Nur kam das bis heute nicht zustande, da es von westlichen Voten in der UNO blockiert und damit der marokkanische Anspruch unterstützt wird, dass all jene Marokkaner an einem solchen Votum teilnehmen dürfen, die zwischenzeitlich in der Westsahara angesiedelt wurden. Dort sind nicht nur zahlreiche Firmen aus Europa aktiv, dort halten die USA zusammen mit afrikanischen Staaten mittlerweile gar Militärmanöver ab. Umstände, die dazu führen, dass völkerrechtliche Prinzipien für dieses Territorium – es hat etwa die Größe Deutschlands und ist reich an Ressourcen – von der wirtschaftsaffinen EU-Politik missachtet werden. Bereits 2007 kam es zu Absprachen über ein Fischereiabkommen, wonach Marokko der EU die Befischung sahrauischer Atlantikgewässer zugestand. Das 2019 geschlossene Agreement wurde 2021 vom Internationalen Gerichtshof gekippt. Andere Projekte der EU und Marokkos, bei denen die Westsahara stillschweigend einbezogen ist, blieben davon unberührt: bei der Solarenergie wie den seit 2018 laufenden Agrarimporten.

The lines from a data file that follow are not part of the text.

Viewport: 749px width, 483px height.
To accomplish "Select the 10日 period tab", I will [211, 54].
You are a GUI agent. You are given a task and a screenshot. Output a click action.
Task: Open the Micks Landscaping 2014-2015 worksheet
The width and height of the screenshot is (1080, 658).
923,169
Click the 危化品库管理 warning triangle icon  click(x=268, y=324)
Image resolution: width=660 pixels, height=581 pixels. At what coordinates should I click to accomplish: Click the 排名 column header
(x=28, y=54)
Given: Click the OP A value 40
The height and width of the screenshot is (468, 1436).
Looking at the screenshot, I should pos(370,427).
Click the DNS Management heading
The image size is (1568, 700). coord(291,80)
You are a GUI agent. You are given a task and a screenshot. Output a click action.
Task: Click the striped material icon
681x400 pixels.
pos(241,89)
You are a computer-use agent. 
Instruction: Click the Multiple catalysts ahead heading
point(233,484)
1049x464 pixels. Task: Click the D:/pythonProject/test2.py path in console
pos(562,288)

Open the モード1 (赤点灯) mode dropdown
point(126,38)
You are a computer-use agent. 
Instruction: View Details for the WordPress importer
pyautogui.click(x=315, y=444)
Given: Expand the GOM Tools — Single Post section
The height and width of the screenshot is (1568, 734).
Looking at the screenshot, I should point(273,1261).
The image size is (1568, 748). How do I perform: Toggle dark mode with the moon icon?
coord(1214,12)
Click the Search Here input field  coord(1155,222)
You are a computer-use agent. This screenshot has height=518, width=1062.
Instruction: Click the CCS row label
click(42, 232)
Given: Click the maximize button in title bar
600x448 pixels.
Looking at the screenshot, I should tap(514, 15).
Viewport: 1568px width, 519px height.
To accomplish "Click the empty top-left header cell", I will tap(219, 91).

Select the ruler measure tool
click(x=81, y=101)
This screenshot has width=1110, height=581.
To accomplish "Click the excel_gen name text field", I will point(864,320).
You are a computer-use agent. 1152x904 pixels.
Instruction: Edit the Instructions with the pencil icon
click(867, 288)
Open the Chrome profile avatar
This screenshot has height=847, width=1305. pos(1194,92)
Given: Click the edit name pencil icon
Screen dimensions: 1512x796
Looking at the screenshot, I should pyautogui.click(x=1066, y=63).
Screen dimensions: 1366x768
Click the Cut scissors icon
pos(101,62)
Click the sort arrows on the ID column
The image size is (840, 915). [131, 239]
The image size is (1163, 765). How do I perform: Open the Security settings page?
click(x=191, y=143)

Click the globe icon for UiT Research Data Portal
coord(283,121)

Dass im EU-Parlament derartige Übereinkünfte wohlwollend durchgewinkt werden, soll maßgeblich auf den ehemaligen italienischen EU-Deputierten Pier Antonio Penzieri zurückgehen. In von ihm, seiner Frau und der Tochter genutzten Brüsseler Wohnungen stellte die belgische Polizei 1,5 Millionen Euro in bar sicher. Panzieri pflegte enge Beziehungen zu Regierungs- und Geheimdienstkreisen in Marokko. Er war gut befreundet mit Aberrahim Atmoun, einst Co-Präsident der Marokkanisch-Europäischen Kommission in Brüssel, gegenwärtig Botschafter in Polen. Panzieri und Atmoun kümmerten sich zwei Jahrzehnte lang um weit gespannte Netzwerke in- und außerhalb des EU-Parlaments. Wer sich für freundschaftliche Beziehungen mit Marokko einsetzte, wurde mit großzügigen Geschenken und Luxusreisen belohnt. Weil ihre Verwicklung in „Marokkogate“ offensichtlich ist, stehen die italienischen EU-Abgeordneten Andrea Cozzolino und Marc Tarabella derzeit unter Hausarrest und warten darauf, an Belgien ausgeliefert zu werden.

Spanien mauert

Unter dem Eindruck der Einflussnahme Marokkos auf Abgeordnete verabschiedete das EU-Parlament am 16. Januar eine Resolution, in der erstmals seit 25 Jahren angeprangert wurde, dass im Reich Mohammeds VI. Menschenrechte verletzt, politische Gegner eingekerkert und gefoltert werden, zudem von Pressefreiheit keine Rede sein kann. Jedoch wurden keinerlei Sanktionen verhängt, noch nicht einmal eine eingeschränkte Visavergabe angekündigt.

Es läuft eine Untersuchung, inwieweit die Auswahl geeigneter Kandidaten für die breit angelegte Korruption über das von Marokko genutzte israelische Spionagesystem Pegasus stattfand. Spanien, das am meisten für die Anerkennung der Annexion der Westsahara eintritt, hat diese Initiative Brüssels nicht unterstützt. Wegen seiner Enklaven Melilla und Ceuta ist es an reibungslosen Beziehungen zu Marokko besonders interessiert. Außenminister Naser Bourita hat es als „falsches Kalkül“ bezeichnet, „die partnerschaftlichen Beziehungen zwischen Marokko und der Europäischen Union“ schädigen zu wollen.